▶ **Exercise data**

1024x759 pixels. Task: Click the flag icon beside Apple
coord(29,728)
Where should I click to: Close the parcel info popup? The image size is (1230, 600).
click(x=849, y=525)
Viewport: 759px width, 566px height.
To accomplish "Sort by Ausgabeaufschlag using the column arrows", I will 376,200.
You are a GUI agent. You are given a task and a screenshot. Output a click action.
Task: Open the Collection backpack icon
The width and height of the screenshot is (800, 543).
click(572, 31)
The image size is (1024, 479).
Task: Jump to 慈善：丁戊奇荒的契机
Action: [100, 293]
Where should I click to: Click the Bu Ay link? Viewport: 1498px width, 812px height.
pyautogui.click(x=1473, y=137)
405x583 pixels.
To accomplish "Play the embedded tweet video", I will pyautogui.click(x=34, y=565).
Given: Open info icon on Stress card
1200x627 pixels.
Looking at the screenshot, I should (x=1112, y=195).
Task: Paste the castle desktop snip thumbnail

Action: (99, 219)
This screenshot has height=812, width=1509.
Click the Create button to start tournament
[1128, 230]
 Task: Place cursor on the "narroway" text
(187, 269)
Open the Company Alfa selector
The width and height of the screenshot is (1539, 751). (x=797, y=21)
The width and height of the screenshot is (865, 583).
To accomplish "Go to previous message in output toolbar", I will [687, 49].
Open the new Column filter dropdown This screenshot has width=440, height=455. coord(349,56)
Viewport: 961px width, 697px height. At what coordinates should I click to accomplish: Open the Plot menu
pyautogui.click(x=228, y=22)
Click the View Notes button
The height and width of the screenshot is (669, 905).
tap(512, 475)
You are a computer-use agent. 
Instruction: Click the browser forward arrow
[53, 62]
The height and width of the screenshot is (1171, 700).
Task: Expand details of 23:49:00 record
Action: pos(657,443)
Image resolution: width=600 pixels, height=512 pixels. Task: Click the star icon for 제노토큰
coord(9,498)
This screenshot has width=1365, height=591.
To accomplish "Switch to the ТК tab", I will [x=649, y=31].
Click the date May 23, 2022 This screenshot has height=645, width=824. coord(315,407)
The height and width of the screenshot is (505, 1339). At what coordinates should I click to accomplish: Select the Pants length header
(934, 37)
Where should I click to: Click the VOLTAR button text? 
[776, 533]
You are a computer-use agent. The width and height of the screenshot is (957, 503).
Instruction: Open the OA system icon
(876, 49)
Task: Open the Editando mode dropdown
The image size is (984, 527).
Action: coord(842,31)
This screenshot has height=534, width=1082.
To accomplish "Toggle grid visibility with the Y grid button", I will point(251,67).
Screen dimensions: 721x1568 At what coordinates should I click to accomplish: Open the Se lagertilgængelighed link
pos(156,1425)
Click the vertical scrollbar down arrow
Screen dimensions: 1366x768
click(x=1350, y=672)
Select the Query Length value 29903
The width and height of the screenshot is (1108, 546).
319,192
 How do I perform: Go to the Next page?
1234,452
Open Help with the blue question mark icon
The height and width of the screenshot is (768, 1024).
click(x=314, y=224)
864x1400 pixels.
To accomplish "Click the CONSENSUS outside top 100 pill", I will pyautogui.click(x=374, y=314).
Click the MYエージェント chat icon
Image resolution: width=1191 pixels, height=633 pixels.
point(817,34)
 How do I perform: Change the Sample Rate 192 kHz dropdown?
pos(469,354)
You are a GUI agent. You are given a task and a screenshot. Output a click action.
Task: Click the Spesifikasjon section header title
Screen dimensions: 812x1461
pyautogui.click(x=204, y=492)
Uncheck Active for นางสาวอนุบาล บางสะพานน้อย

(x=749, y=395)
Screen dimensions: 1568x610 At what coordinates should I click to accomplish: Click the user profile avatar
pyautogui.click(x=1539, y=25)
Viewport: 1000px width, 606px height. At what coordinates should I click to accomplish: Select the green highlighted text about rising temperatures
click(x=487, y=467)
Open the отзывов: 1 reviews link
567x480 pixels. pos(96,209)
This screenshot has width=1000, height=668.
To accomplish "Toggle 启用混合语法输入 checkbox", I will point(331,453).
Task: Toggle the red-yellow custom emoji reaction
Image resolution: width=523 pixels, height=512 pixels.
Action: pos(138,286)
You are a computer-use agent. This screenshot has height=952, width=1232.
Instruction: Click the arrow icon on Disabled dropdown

▶ **Exercise brief**
In the entries above, please find the line with "The height and width of the screenshot is (505, 1339)." and the line with "This screenshot has height=534, width=1082.", then write out exactly those two lines and every line between them, and nothing more.

▶ **The answer**
The height and width of the screenshot is (505, 1339). At what coordinates should I click to accomplish: Select the Pants length header
(934, 37)
Where should I click to: Click the VOLTAR button text? 
[776, 533]
You are a computer-use agent. The width and height of the screenshot is (957, 503).
Instruction: Open the OA system icon
(876, 49)
Task: Open the Editando mode dropdown
The image size is (984, 527).
Action: coord(842,31)
This screenshot has height=534, width=1082.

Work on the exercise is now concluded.